About this exercise: In the records below, the line that contains "Task: Open the from GEL417 discount link" marks the start. Copy it and each line after it through the end, exactly, without pictures.

[Collected data]
══════════════════════════════

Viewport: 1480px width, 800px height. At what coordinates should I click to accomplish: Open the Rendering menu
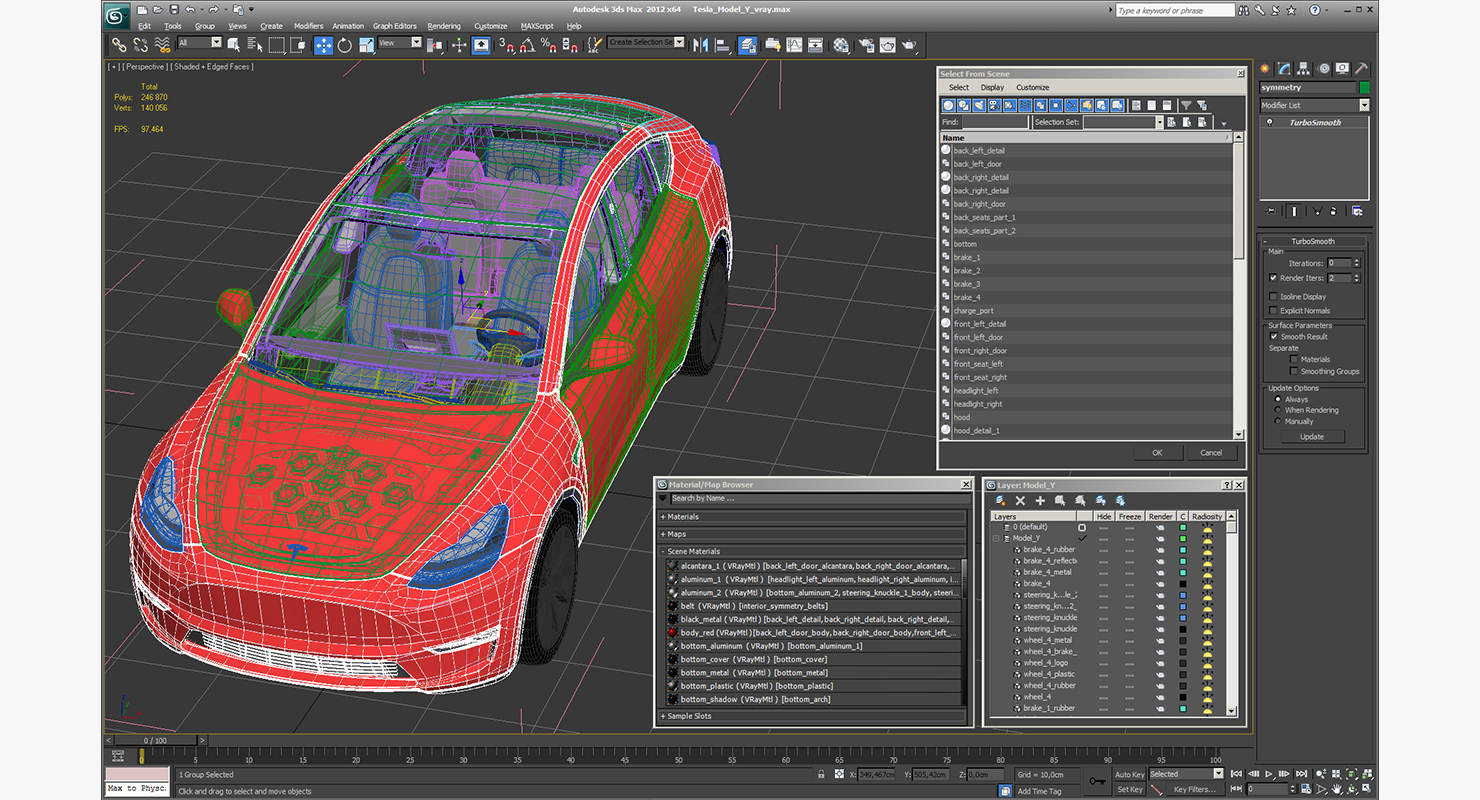point(443,26)
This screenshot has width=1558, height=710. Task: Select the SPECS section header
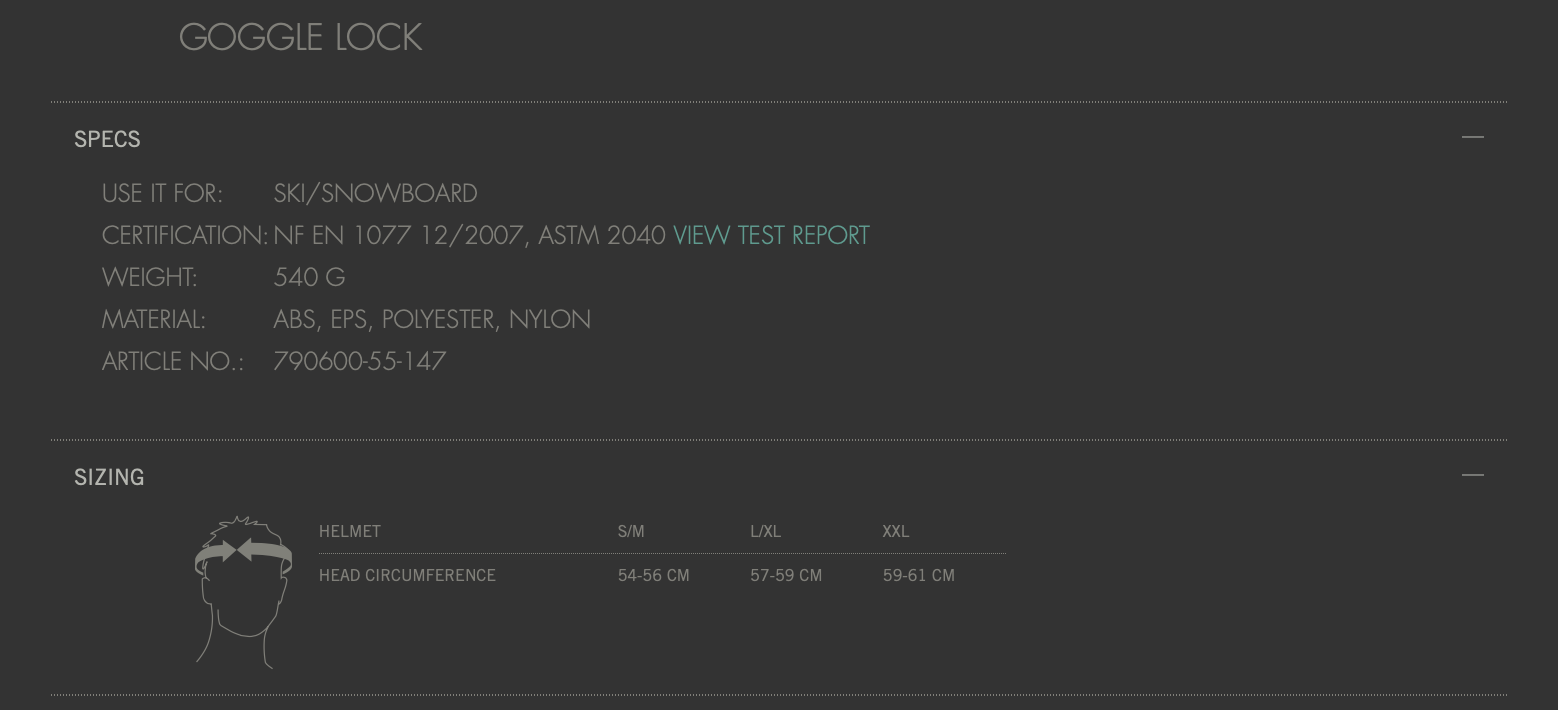tap(107, 139)
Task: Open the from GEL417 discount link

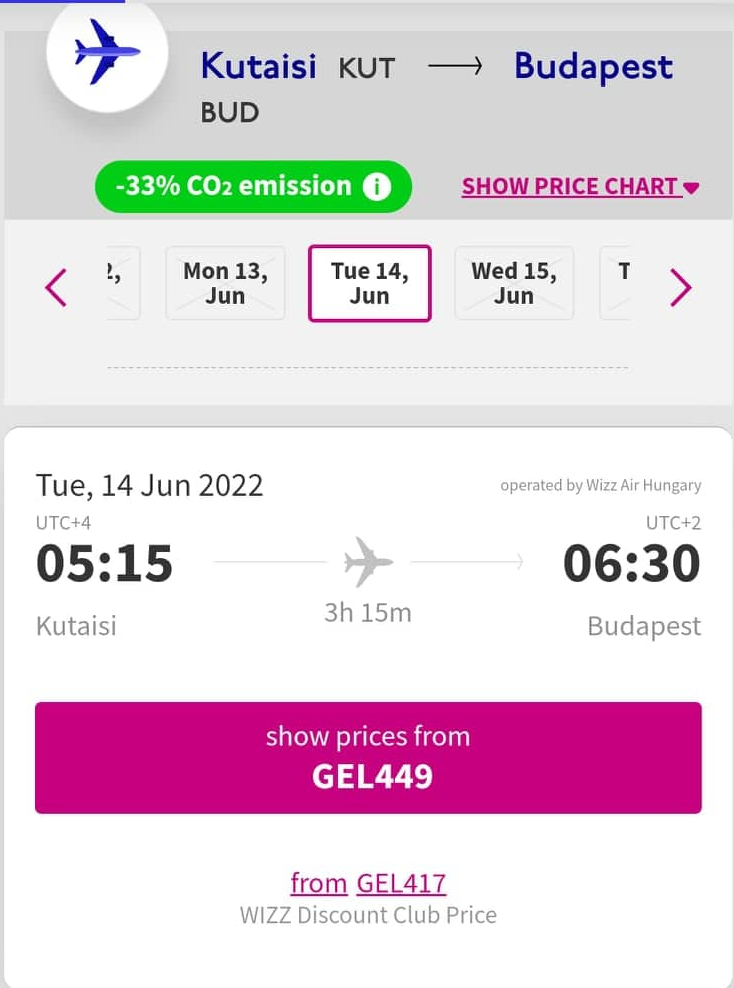Action: point(368,883)
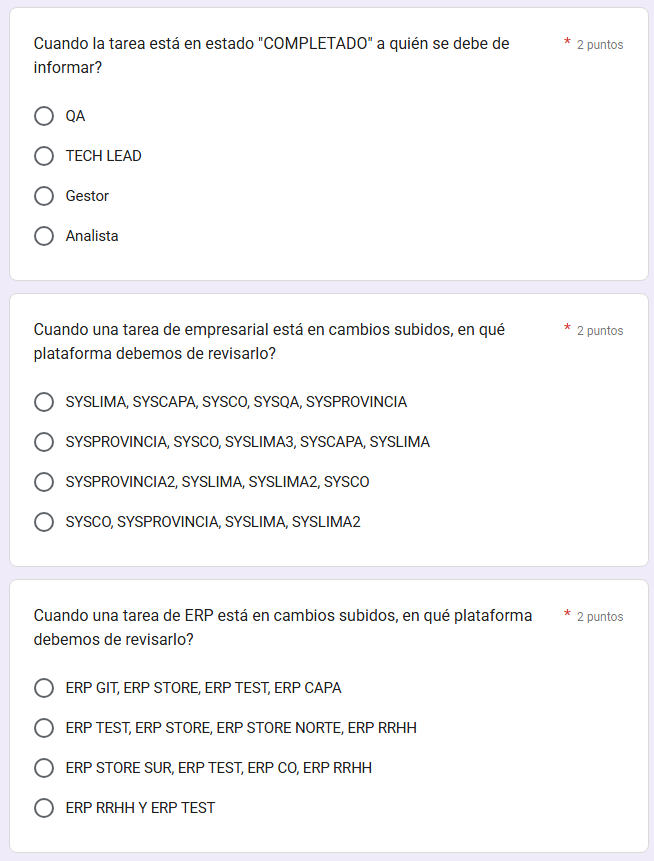Select option ERP GIT, ERP STORE, ERP TEST, ERP CAPA
This screenshot has width=654, height=861.
click(44, 688)

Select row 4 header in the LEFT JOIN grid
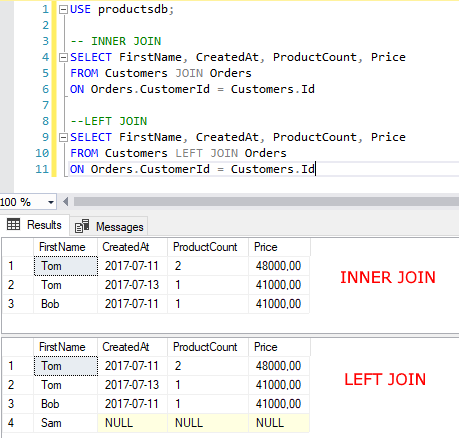coord(18,423)
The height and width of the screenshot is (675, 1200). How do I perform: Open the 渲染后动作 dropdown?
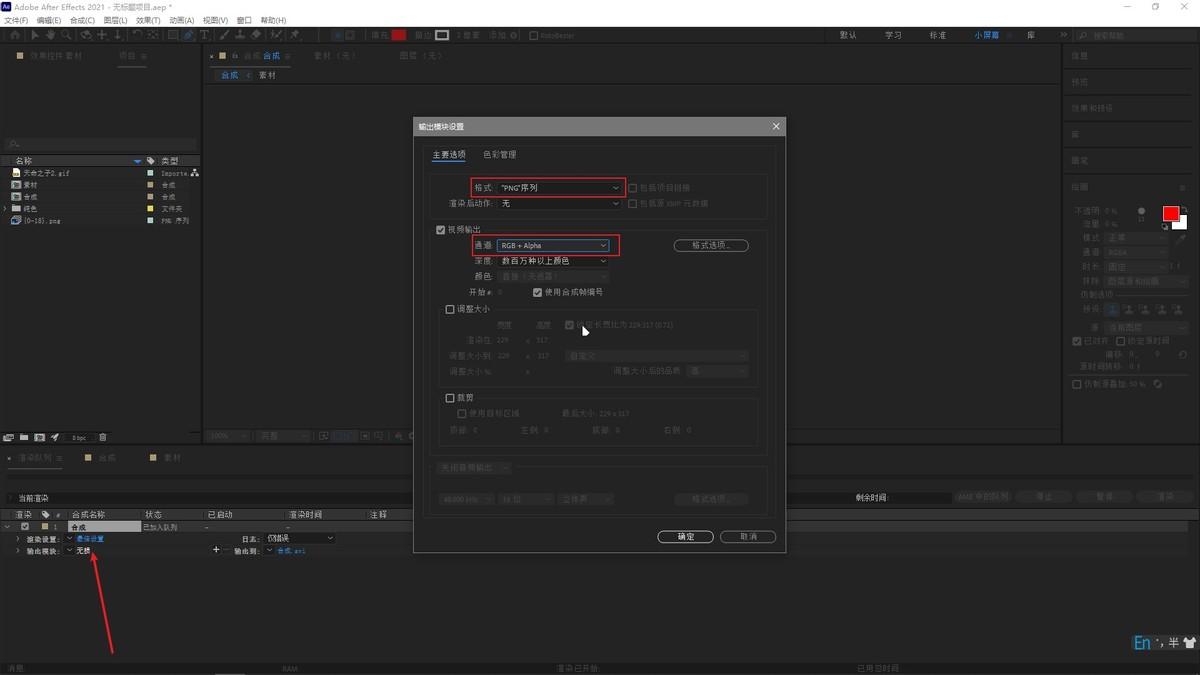pyautogui.click(x=560, y=203)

══════════════════════════════

Response area:
Task: Open the from GEL417 discount link

Action: point(368,883)
Select option ERP GIT, ERP STORE, ERP TEST, ERP CAPA
This screenshot has width=654, height=861.
click(44, 688)

Select row 4 header in the LEFT JOIN grid
coord(18,423)
The height and width of the screenshot is (675, 1200). How do I perform: Open the 渲染后动作 dropdown?
pyautogui.click(x=560, y=203)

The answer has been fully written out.